Design/methodology/approach
This an exploratory paper based on an in-depth interview, field observation and content analysis of documents. By means of in-depth interviews, the researchers managed to gather extended information from community elders and experts in culture and tourism offices selected based on a snowball technique. Besides, it has gone through systematic reviews of about 180 empirical and conceptual articles, books and conference papers with a critical reading of the content, identification of categories, examination and interpretation of ideas, to supplement the in-depth-interview. The thematic analysis applied to identify various ideas, concepts, categories and relationships to produce themes presented under discussion and results.
Findings
The study found enset-based culinary tourism not only improve the local economy and regional image, but also it would enhance conservation of traditional farming system, biodiversity, food heritages, genetic varieties and livestock. It also identified 18 enset food varieties compatible with the principle of balanced diets. Finally, the study advised rural development planners to consider enset-based culinary tourism so that it would revive lost food traditions and consumption patterns, enhance the regional heritage and destination branding.

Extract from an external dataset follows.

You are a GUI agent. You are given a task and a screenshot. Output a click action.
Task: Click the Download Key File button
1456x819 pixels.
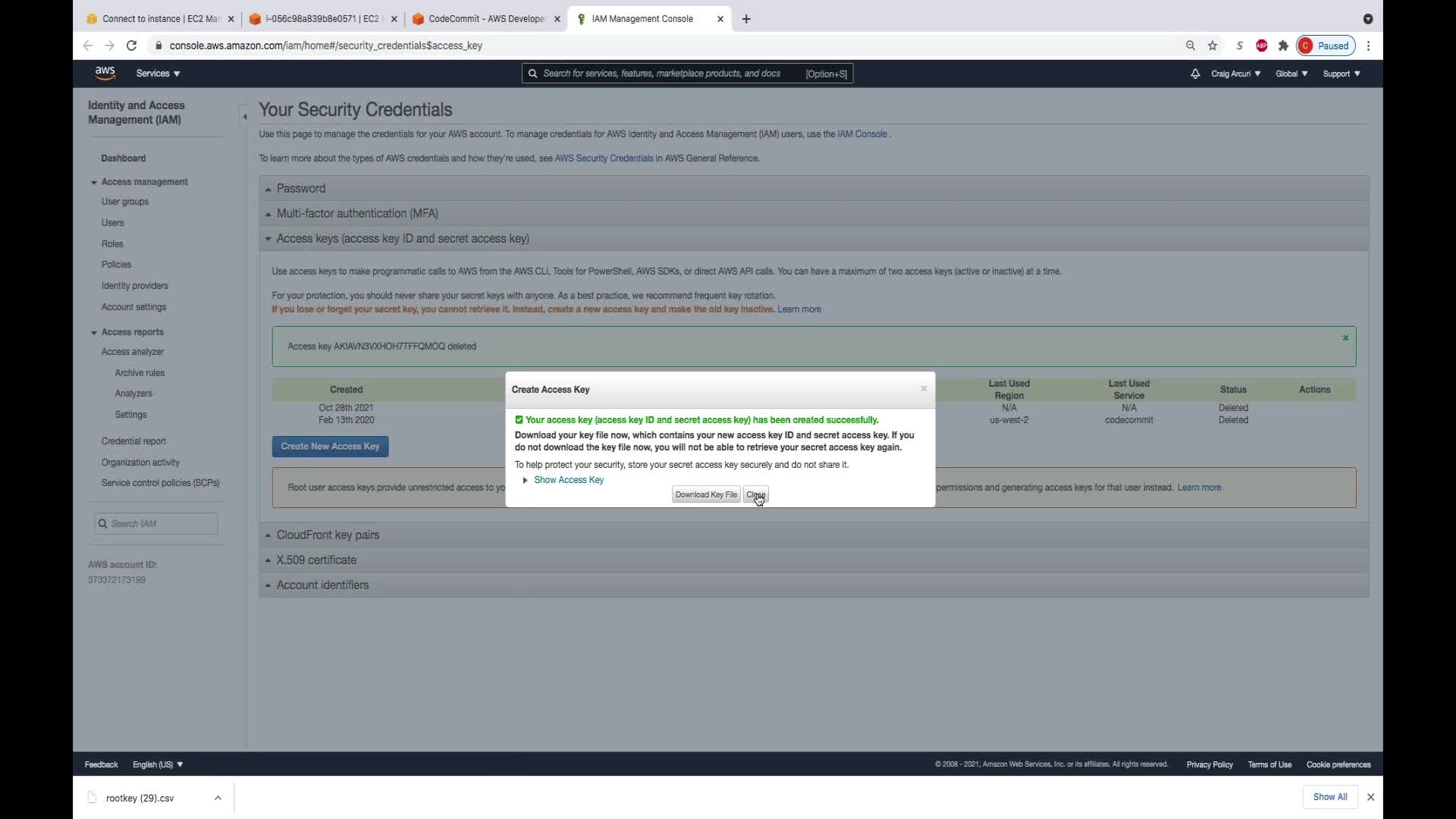click(705, 494)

Research limitations/implications
The research is a conceptual study that lacked empirical investigation concerning the livelihood impact, gender implication and actual tourist data. Therefore, future research needs to focus on the aforementioned limitations.
Practical implications
This study addressed SW Ethiopia, which is the primary center of Ensete ventricosum, and argued that enset-based culinary tourism would help to build regional image and obtain a place as a niche rural tourism destination. It would also contribute to the conservation of food heritages, environmentally sustainable farming system, soil conservation, crop diversities and livestock population in addition to producing tourist experience. Moreover, it would encourage the revival of traditional consumption, reinvent lost food traditions and identities.
Social implications
It was hoped that rural tourism would eventually improve the livelihood and enhance the capability of resilience. It is also expected to maintain the traditional social-economic structure based on the enset farm while fostering cultural development.
Originality/value
To the knowledge of the researchers there is no previous work on enset based-culinary tourism in Ethiopia and probably there is no published culinary tourism paper elsewhere.